Binary search on the contributions array (basically std::upper) and cumulative sum upto that position will give you the first term. I hope this helps. And I am also trying to figure out what the array t does in the tutorial. :(
Your solution was much easier to understand and was very helpful. Thanks.
I'm glad I could help.
i am unable to understand how did u found out the contribution of each elelment in range . Please help me understand. cout << summ[ind]+(sz-1-ind)*cov+cov summ[ind]= (max diffrence of s[ind]-s[0] among all rows) +(sz-1-ind)*cov . WHY?? +cov. WHY add cov at last??
By finding the differences of the elements (you need to sort them first) given in the problem.
i edited please look
for the last element which can contribute the entire length no matter what. ( cov means length in my code, just saying in case it confused you.)
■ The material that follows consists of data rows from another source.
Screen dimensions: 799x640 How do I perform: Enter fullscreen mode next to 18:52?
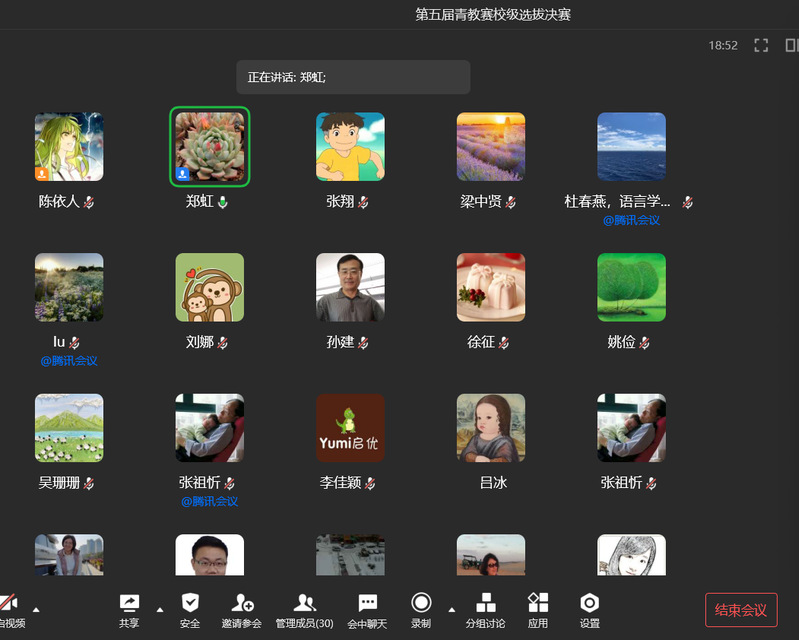(761, 45)
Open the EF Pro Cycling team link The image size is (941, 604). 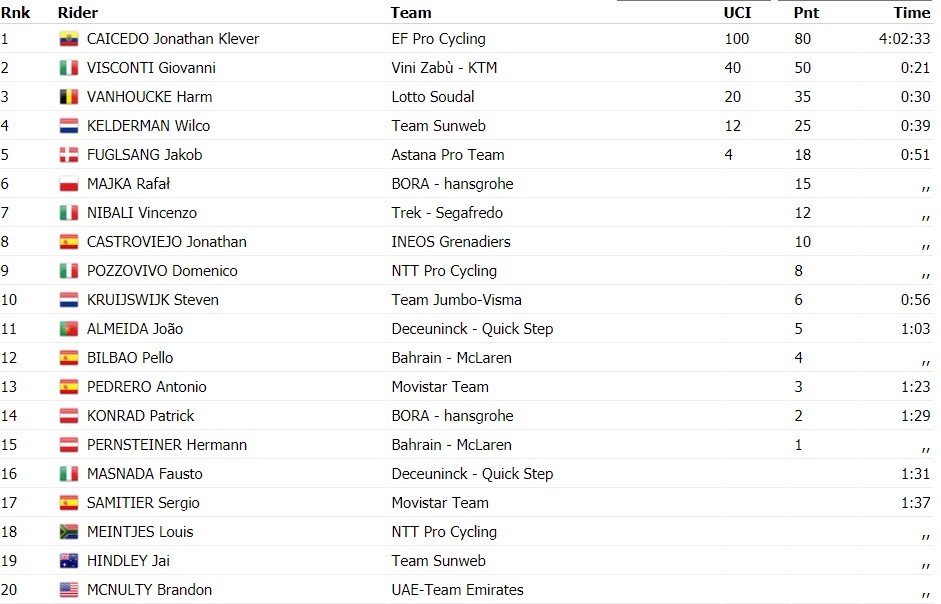click(439, 39)
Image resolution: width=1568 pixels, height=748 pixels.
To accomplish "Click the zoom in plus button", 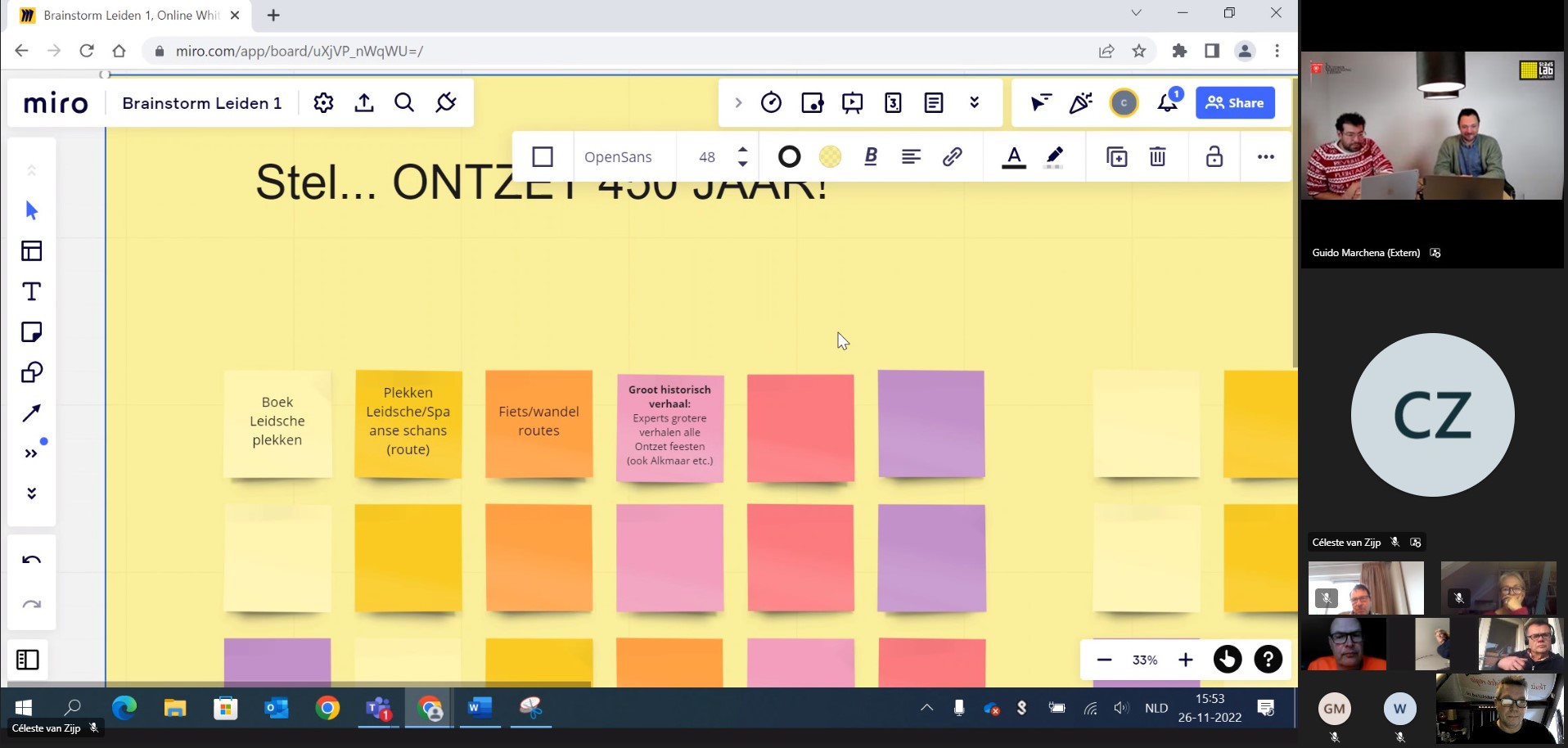I will point(1185,660).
quick question about C i just wrote a python code for make A to B but it doesn't work like i thought.
Here's a simple (?) general approach of solving H for $$$m$$$-tuples (instead of triples) in $$$O(n2^m + (m + k)2^{m + k})$$$. As explained above it suffices to solve the following problem: consider a set $$$t_1, \ldots, t_n$$$ of $$$m$$$-tuples of $$$k$$$-bit numbers. For a $$$k$$$-bit number $$$x$$$, say that the mask $$$y$$$ induced by $$$x$$$ for a tuple $$$t_i$$$ consists of all indices $$$j \in {0, \ldots, m - 1}$$$ such that $$$x$$$ and $$$t_{i, j}$$$ have an odd number of common bits. For each $$$k$$$-bit number $$$x$$$ and each mask $$$y$$$ of size $$$m$$$, we have to find how many tuples have mask $$$y$$$ induced by $$$x$$$.
Recall that multiplication of monomials in $$$\mathbb{Z}[x_0, \ldots, x_{k - 1}]$$$ with relations $$$x_i^2 = 1$$$ behaves the same way as xoring $$$k$$$-bit numbers. Further, WHT of an array $$$A = (a_0, \ldots, a_{2^k - 1})$$$ is the same as $$$k$$$-dimensional Fourier-transform of $$$P_A(x_0, \ldots, x_{k - 1}) = \sum_{i = 0}^{2^k - 1}a_i X(i)$$$, where $$$X(i)$$$ is the product of $$$x_j$$$ such that $$$j$$$-th bit is set in $$$i$$$. In simpler terms, we substitute all combinations $$$1$$$'s and $$$-1$$$'s into $$$P_A(\ldots)$$$ to obtain $$$2^k$$$ numbers; for the $$$j$$$-th number, the value of $$$x_i$$$ is $$$1$$$ if the $$$i$$$-th bit in $$$j$$$ is $$$0$$$, and $$$-1$$$ otherwise. Finally, recall that WHT is linear, and WHT of a product of two functions is the element-wise product of their WHT's (since WHT is basically FFT).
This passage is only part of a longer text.